Partiamo dal cuore della questione. Il gruppo di ricerca, guidato dalla Flinders University in collaborazione con la Greifswald University e la McMaster University, ha scoperto che il sistema immunitario di pochissime persone può confondere una proteina normale dell’adenovirus con una proteina del sangue umano chiamata fattore piastrinico 4 (PF4). Quando questo errore di riconoscimento avviene, il corpo produce anticorpi che attivano la coagulazione in modo anomalo. Ed è proprio qui che si genera la trombosi.
La condizione era già stata identificata nel 2021 con il nome di VITT (trombocitopenia e trombosi immunitaria indotta da vaccino), durante la campagna vaccinale con il vaccino Oxford AstraZeneca.

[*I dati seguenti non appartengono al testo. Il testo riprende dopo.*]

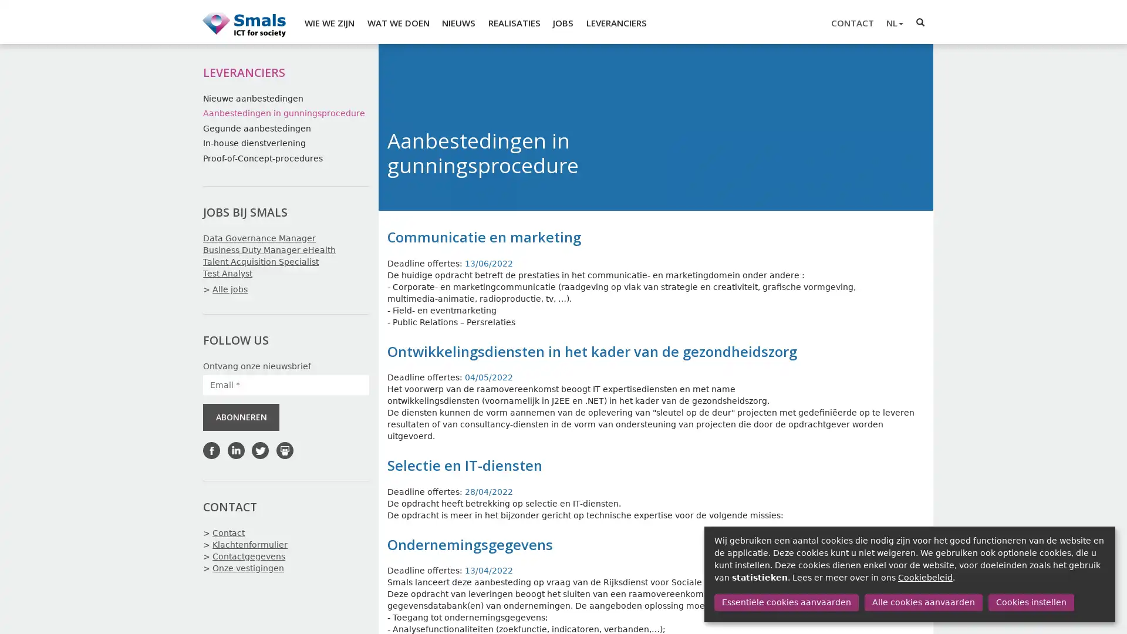  I want to click on Essentiele cookies aanvaarden, so click(786, 602).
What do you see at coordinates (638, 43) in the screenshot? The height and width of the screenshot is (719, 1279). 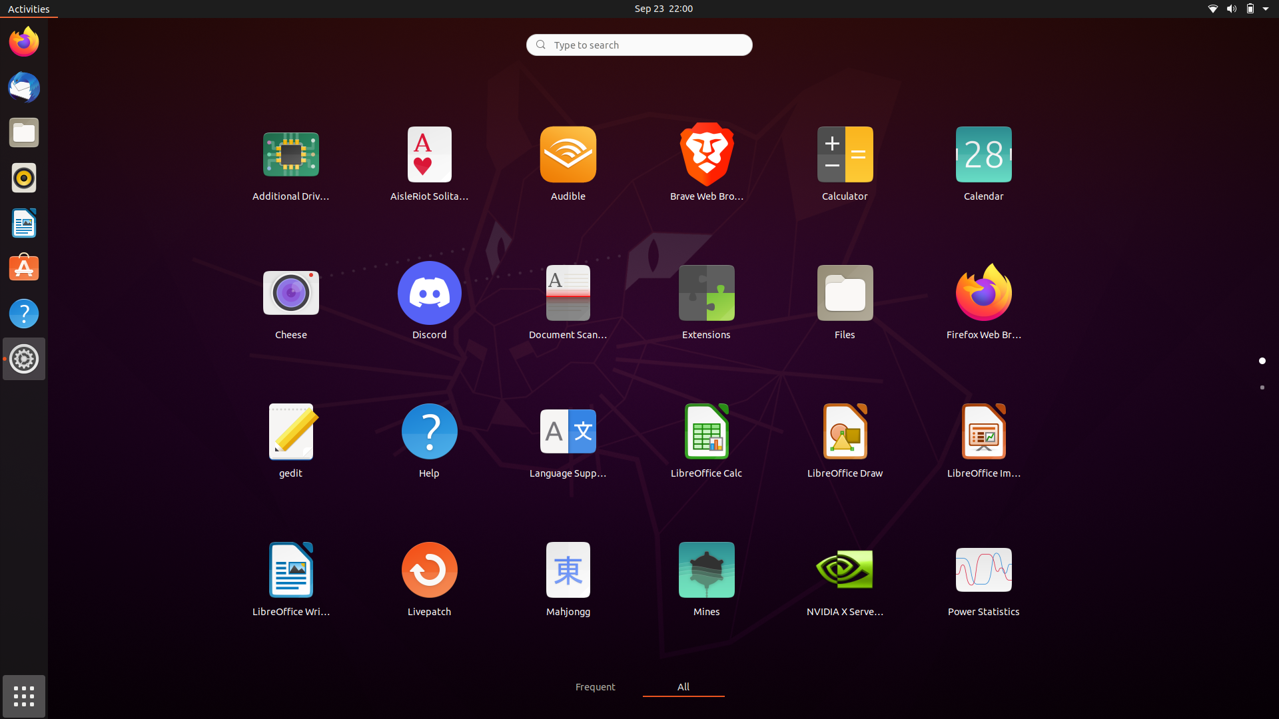 I see `Look for "Google` at bounding box center [638, 43].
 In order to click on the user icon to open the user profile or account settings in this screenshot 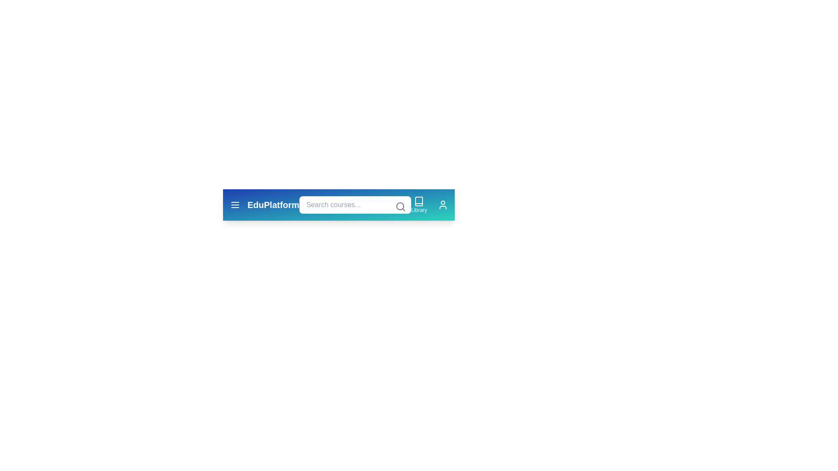, I will do `click(442, 205)`.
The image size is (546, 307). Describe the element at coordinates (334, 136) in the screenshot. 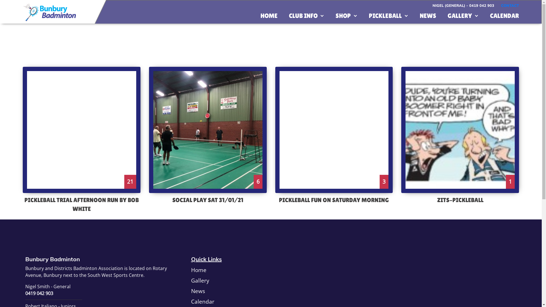

I see `'3` at that location.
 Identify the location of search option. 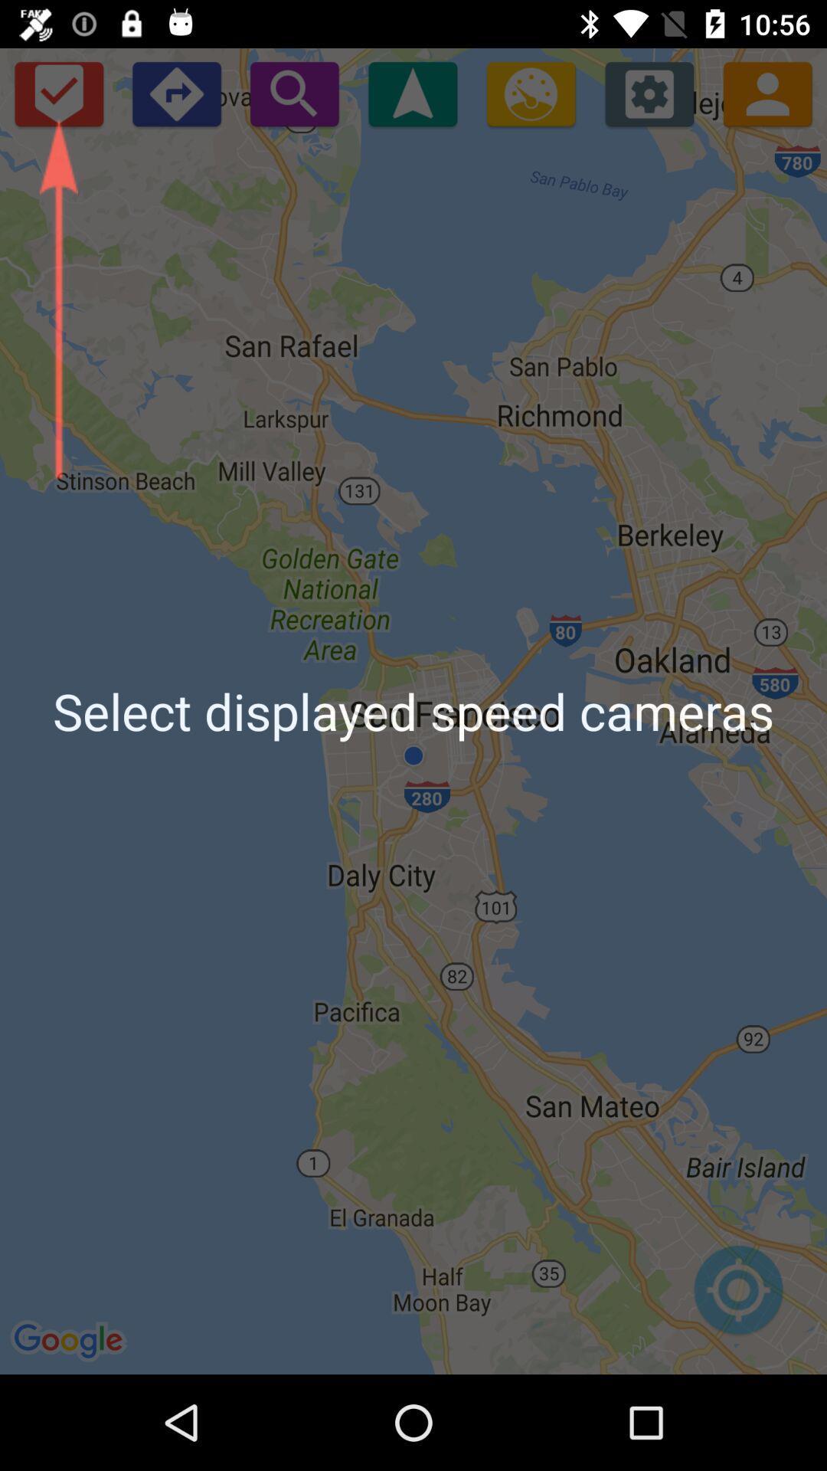
(294, 93).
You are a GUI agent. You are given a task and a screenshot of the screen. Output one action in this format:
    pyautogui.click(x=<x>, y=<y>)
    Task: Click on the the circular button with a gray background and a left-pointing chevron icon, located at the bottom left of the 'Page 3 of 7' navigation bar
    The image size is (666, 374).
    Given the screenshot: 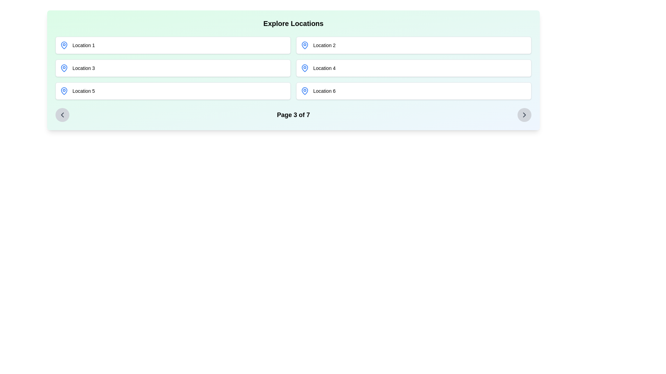 What is the action you would take?
    pyautogui.click(x=62, y=114)
    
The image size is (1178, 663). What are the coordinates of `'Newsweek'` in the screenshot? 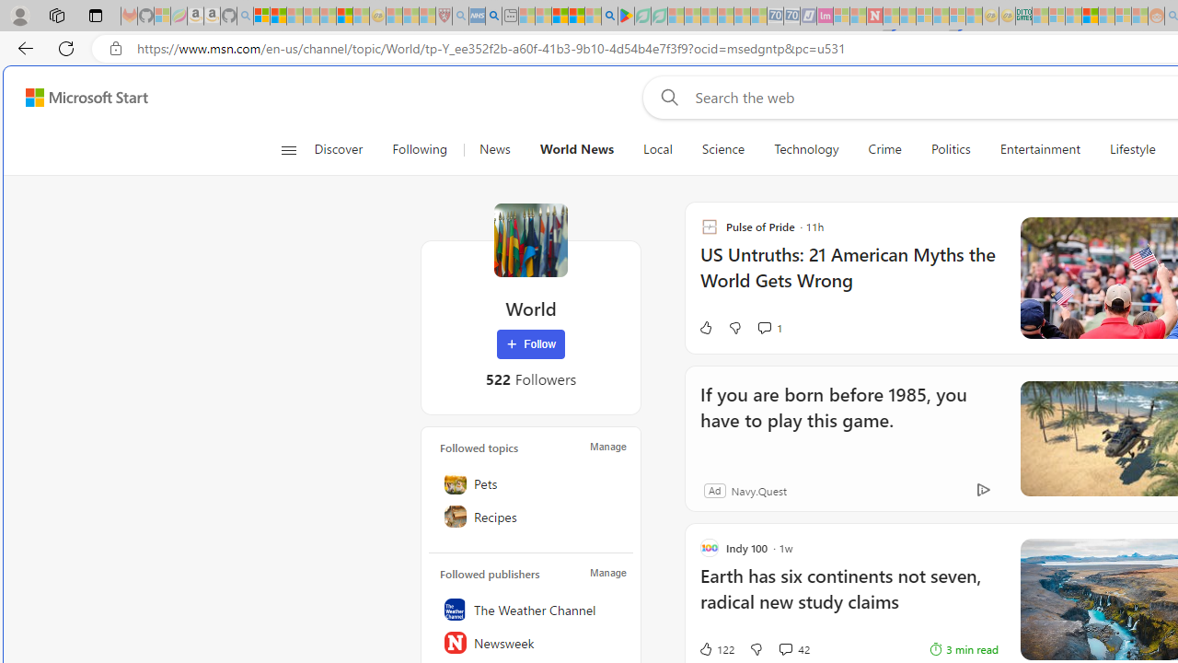 It's located at (530, 641).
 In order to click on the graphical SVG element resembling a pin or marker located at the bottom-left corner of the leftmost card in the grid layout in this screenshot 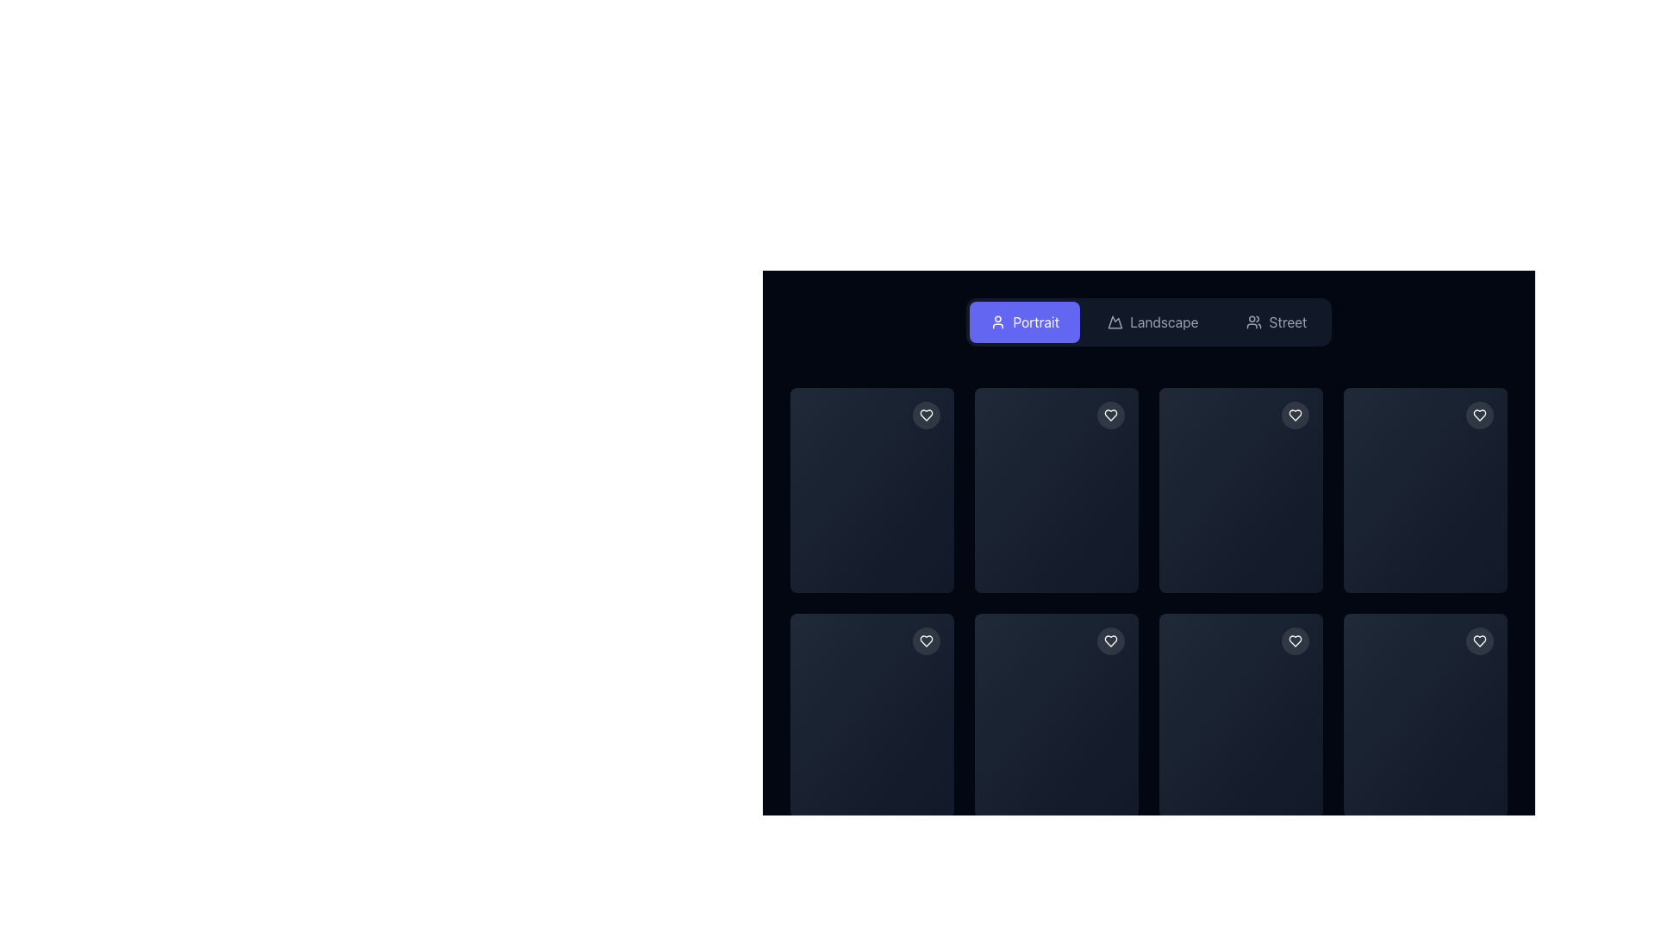, I will do `click(897, 794)`.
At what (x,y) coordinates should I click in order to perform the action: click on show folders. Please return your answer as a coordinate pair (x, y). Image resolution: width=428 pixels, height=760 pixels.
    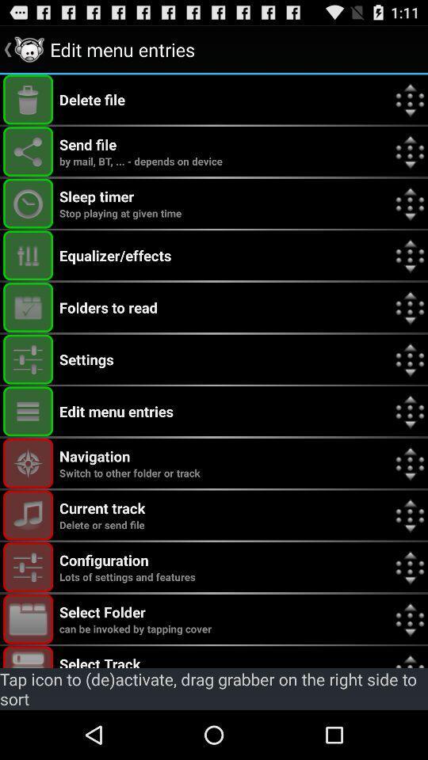
    Looking at the image, I should click on (28, 306).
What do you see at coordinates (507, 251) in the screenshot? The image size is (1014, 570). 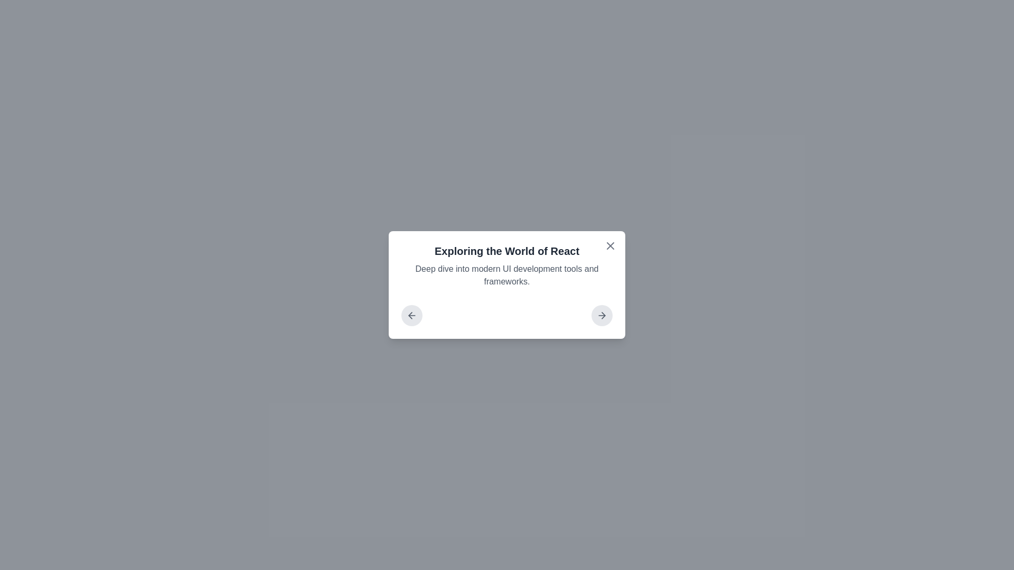 I see `text content of the heading element located at the top of the card, which serves as the title for the content presented` at bounding box center [507, 251].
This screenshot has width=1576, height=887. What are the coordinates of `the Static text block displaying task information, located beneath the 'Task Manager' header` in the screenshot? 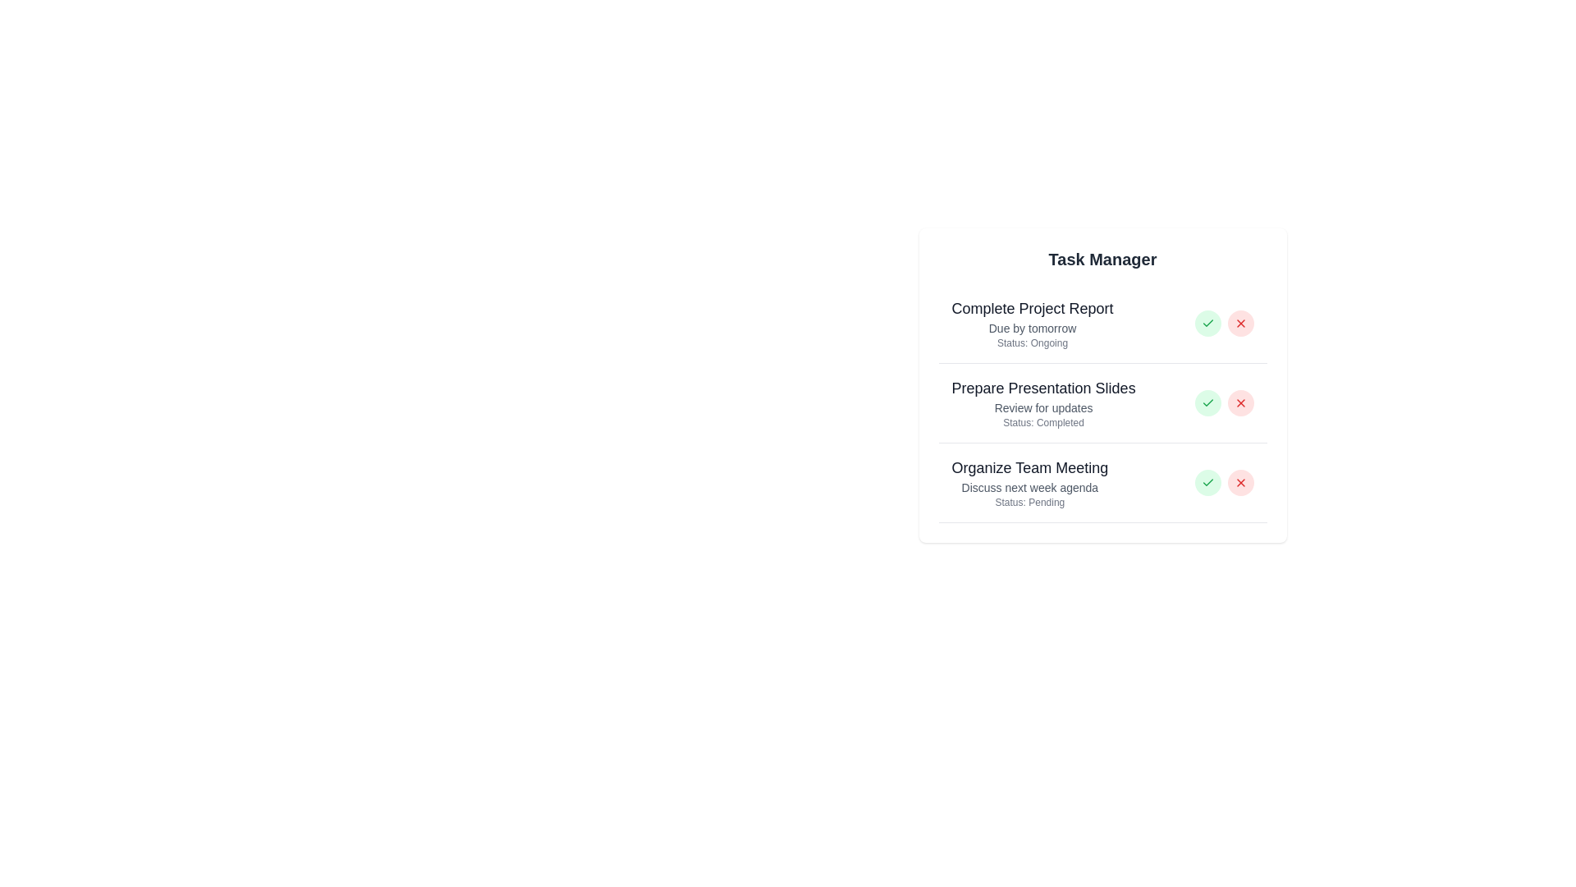 It's located at (1031, 323).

Ma fino ad oggi mancava il tassello molecolare decisivo per spiegare il meccanismo preciso che la innescava.
Il pezzo mancante del puzzle: il mimetismo molecolare
La dottoressa Jing Jing Wang, ricercatrice della Flinders University, ha spiegato che grazie a tecniche avanzate di spettrometria di massa il team è riuscito a individuare un fenomeno di mimetismo molecolare tra la proteina del vettore adenovirale e il PF4. In pratica, il sistema immunitario scambia una cosa per l’altra, e in rarissimi casi questa confusione diventa dannosa.
Un elemento interessante è che nel 2023 erano già emersi casi quasi identici di trombosi legati non al vaccino, ma a infezioni naturali da adenovirus, quelli del comune raffreddore. Uno studio del 2024 aveva poi dimostrato che gli anticorpi coinvolti nei casi da vaccino e quelli da infezione erano praticamente indistinguibili. Questo ha spostato l’attenzione dall’idea che fosse un ingrediente specifico del vaccino a causare il problema, puntando invece verso l’adenovirus stesso come origine della reazione.
Il professor Tom Gordon, capo dell’immunologia presso SA Pathology in Australia, ha definito questa pubblicazione il coronamento di una trilogia di studi sul New England Journal of Medicine. Un percorso lungo, partito dalla scoperta di un fattore di rischio genetico legato a un gene anticorpale chiamato IGLV3.21*02, che aveva già collegato casi provenienti da diversi Paesi del mondo.
Verso vaccini adenovirali più sicuri
La buona notizia è che adesso, con il meccanismo finalmente chiaro, gli sviluppatori di vaccini possono intervenire. Modificando o rimuovendo la proteina pVII nei vaccini a vettore adenovirale, si può eliminare questo rischio rarissimo senza compromettere l’efficacia protettiva del vaccino stesso.
Il professor James McCluskey, immunologo dell’Università di Melbourne e del Peter Doherty Institute, ha parlato di un traguardo scientifico straordinario, definendolo “un brillante lavoro di indagine molecolare” che svela le basi genetiche e strutturali di come una normale risposta immunitaria possa, in circostanze eccezionali, trasformarsi in autoimmunità patogena.
Questa scoperta ha implicazioni particolarmente rilevanti per quelle regioni del mondo dove i vaccini a base di adenovirus restano fondamentali nella lotta contro le malattie infettive. Sapere esattamente cosa provoca la trombosi da vaccino Covid non è solo un risultato accademico: è il punto di partenza per garantire che la prossima generazione di vaccini sia ancora più sicura e accessibile per tutti.